▶ _Written exercise 1_
From the review of the book about the St. Louis voyage, list the things Ruthie misses.

Start Selected excerpt

ABOARD THE M.S. ST. LOUIS, 1939

Uneven verse and thin explanation don’t carry this telling of a recent, relevant historical outrage.

An 11-year-old refugee just wants to start fresh in the United States after her flight from Nazi Germany on the St. Louis.

Ruthie Arons misses her dog, her grandmother, and her home in Breslau. But her family’s been ordered to leave Germany, so Ruthie and her parents are America-bound. On the St. Louis, all passengers are European Jewish refugees, and the crew are White Germans. Although it’s 1939, many of the crew are not Nazis, and the captain tries to make things as decent for the passengers as he can. The free-verse chapters recounting Ruthie’s journey vary in quality; many read like prose broken into short lines, filler between more artfully crafted poems. They’re most successful when they focus tightly on Ruthie: the pranks she and her friend play on the passengers and crew or the surreal vision of refugees fleeing on a cruise liner complete with a pool, shuffleboard, and movies. Less successful are the poems peppered with true details from the tragic voyage of the real St. Louis—a ship that the United States, disgracefully, turned back to Europe, where nearly a third of the passengers were murdered by Nazis. Ruthie is not very interested with these adult events and thus describes them without context, background, or emotional punch.

End Selected excerpt
Start Information provided

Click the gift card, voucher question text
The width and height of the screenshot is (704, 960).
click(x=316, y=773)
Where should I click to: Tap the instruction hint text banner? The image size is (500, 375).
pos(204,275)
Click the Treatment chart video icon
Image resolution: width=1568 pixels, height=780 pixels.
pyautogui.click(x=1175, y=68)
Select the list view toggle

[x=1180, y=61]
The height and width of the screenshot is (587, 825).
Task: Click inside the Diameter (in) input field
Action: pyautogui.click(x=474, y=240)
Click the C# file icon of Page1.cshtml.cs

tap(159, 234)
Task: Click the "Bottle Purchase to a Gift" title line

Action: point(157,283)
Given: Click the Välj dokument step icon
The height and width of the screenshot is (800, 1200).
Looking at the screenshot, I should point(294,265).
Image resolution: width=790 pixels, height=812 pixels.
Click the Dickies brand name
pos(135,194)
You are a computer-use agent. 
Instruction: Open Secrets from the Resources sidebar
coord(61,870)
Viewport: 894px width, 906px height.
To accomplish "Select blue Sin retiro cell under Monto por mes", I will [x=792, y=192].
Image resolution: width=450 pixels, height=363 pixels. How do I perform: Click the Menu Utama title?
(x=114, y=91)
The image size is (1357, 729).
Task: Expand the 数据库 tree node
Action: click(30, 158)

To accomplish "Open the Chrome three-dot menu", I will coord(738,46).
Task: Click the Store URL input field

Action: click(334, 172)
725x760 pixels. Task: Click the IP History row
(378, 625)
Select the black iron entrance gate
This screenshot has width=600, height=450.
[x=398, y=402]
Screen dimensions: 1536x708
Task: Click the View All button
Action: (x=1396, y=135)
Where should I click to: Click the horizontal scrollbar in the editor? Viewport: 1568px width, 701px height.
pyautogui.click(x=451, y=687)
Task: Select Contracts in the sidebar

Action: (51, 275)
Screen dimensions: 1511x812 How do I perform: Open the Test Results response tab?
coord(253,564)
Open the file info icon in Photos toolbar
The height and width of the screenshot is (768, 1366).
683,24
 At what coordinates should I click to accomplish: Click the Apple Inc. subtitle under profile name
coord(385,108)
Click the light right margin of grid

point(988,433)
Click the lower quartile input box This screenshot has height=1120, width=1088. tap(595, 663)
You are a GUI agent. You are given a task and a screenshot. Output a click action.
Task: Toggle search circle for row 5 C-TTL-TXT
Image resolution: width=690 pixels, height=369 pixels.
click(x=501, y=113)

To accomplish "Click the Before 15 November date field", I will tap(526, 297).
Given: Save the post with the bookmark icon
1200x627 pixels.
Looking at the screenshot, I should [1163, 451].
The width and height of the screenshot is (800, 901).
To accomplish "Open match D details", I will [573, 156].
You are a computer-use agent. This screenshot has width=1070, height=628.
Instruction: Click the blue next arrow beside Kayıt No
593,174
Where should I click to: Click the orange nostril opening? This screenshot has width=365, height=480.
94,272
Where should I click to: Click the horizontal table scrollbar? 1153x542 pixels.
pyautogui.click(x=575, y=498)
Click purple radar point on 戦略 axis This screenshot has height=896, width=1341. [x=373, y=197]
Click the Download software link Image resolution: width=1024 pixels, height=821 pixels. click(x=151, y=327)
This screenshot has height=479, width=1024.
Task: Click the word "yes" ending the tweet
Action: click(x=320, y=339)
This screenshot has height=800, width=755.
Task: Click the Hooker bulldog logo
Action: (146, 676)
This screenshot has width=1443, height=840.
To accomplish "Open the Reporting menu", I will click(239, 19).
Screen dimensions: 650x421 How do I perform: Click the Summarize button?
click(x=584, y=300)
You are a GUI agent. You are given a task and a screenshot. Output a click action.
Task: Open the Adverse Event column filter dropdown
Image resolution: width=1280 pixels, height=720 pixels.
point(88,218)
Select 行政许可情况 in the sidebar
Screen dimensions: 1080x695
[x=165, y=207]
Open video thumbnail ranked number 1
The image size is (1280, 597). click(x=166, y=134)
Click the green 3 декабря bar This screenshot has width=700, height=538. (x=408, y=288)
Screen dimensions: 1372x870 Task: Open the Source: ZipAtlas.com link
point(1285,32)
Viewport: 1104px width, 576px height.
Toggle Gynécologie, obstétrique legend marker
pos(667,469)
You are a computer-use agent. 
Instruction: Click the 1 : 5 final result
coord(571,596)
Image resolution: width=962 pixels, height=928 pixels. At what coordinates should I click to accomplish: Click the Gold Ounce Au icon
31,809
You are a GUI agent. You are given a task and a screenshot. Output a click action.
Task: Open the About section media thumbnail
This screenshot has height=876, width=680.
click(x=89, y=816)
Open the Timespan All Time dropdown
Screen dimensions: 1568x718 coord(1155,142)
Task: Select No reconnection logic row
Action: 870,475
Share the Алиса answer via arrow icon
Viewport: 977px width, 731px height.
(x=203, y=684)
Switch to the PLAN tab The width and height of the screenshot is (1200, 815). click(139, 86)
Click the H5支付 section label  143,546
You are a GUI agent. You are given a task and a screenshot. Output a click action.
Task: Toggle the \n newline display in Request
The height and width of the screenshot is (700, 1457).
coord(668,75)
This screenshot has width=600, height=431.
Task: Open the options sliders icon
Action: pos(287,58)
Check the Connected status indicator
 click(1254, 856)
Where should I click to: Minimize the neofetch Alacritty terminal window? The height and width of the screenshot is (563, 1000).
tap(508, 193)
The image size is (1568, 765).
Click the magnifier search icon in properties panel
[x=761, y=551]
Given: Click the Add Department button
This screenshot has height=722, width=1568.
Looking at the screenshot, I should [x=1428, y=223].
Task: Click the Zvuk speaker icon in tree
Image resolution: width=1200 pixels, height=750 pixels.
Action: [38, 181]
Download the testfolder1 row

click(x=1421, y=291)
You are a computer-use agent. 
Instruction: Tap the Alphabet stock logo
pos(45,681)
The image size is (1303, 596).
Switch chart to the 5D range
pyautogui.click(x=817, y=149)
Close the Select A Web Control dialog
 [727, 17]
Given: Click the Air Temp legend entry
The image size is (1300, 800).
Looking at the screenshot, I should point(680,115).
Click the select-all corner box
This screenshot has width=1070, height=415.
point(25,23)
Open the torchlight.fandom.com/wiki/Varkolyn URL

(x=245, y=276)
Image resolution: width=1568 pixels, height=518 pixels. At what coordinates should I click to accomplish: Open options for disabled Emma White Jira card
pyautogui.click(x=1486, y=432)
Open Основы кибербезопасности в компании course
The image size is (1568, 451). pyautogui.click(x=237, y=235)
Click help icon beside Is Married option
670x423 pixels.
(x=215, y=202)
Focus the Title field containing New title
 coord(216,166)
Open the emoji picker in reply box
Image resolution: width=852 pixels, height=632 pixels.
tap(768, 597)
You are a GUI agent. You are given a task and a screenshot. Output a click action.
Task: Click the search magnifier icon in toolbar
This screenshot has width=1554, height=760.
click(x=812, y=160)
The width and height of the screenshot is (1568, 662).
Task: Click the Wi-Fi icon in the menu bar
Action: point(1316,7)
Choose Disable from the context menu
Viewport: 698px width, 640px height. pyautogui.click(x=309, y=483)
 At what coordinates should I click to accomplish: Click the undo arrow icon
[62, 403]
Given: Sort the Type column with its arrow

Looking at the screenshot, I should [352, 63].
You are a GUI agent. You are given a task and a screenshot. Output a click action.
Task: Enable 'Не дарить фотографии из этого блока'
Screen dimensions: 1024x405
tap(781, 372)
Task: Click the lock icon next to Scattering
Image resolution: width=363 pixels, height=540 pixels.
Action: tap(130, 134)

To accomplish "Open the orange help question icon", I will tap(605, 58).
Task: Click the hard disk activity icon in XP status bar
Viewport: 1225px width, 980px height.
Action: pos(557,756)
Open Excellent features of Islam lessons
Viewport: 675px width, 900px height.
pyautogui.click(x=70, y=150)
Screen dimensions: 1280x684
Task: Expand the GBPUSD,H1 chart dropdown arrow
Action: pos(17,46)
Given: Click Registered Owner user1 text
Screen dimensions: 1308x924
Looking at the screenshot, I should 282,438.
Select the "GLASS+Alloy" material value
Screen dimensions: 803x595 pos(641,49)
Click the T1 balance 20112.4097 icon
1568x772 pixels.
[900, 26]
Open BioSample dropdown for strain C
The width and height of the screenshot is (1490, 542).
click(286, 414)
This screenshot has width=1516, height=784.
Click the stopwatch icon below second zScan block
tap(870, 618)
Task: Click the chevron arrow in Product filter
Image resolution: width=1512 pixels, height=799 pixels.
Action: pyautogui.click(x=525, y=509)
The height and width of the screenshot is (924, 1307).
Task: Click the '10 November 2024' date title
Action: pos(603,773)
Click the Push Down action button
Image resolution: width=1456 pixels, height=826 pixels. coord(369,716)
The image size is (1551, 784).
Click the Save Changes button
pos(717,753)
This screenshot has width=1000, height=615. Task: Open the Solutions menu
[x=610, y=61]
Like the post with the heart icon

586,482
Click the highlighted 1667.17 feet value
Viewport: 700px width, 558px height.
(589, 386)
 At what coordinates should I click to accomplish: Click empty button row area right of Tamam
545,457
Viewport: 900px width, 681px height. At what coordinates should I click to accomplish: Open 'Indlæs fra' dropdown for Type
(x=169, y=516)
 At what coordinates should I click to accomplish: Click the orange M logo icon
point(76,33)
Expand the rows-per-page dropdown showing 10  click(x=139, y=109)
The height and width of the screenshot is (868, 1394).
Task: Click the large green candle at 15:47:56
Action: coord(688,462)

End Information provided

▶ _Written exercise 2_
Lay out everything in the records from the line containing "Given: Click the Add Department button" down to the line containing "pos(45,681)" as a Markdown table with the columns No. and Record line, leaving out blank lines.

▶ _Complete output 1_
- Her dog
- Her grandmother
- Her home in Breslau

▶ _Complete output 2_
| No. | Record line |
|---|---|
| 1 | Given: Click the Add Department button |
| 2 | This screenshot has height=722, width=1568. |
| 3 | Looking at the screenshot, I should [x=1428, y=223]. |
| 4 | Task: Click the Zvuk speaker icon in tree |
| 5 | Image resolution: width=1200 pixels, height=750 pixels. |
| 6 | Action: [38, 181] |
| 7 | Download the testfolder1 row |
| 8 | click(x=1421, y=291) |
| 9 | You are a computer-use agent.  |
| 10 | Instruction: Tap the Alphabet stock logo |
| 11 | pos(45,681) |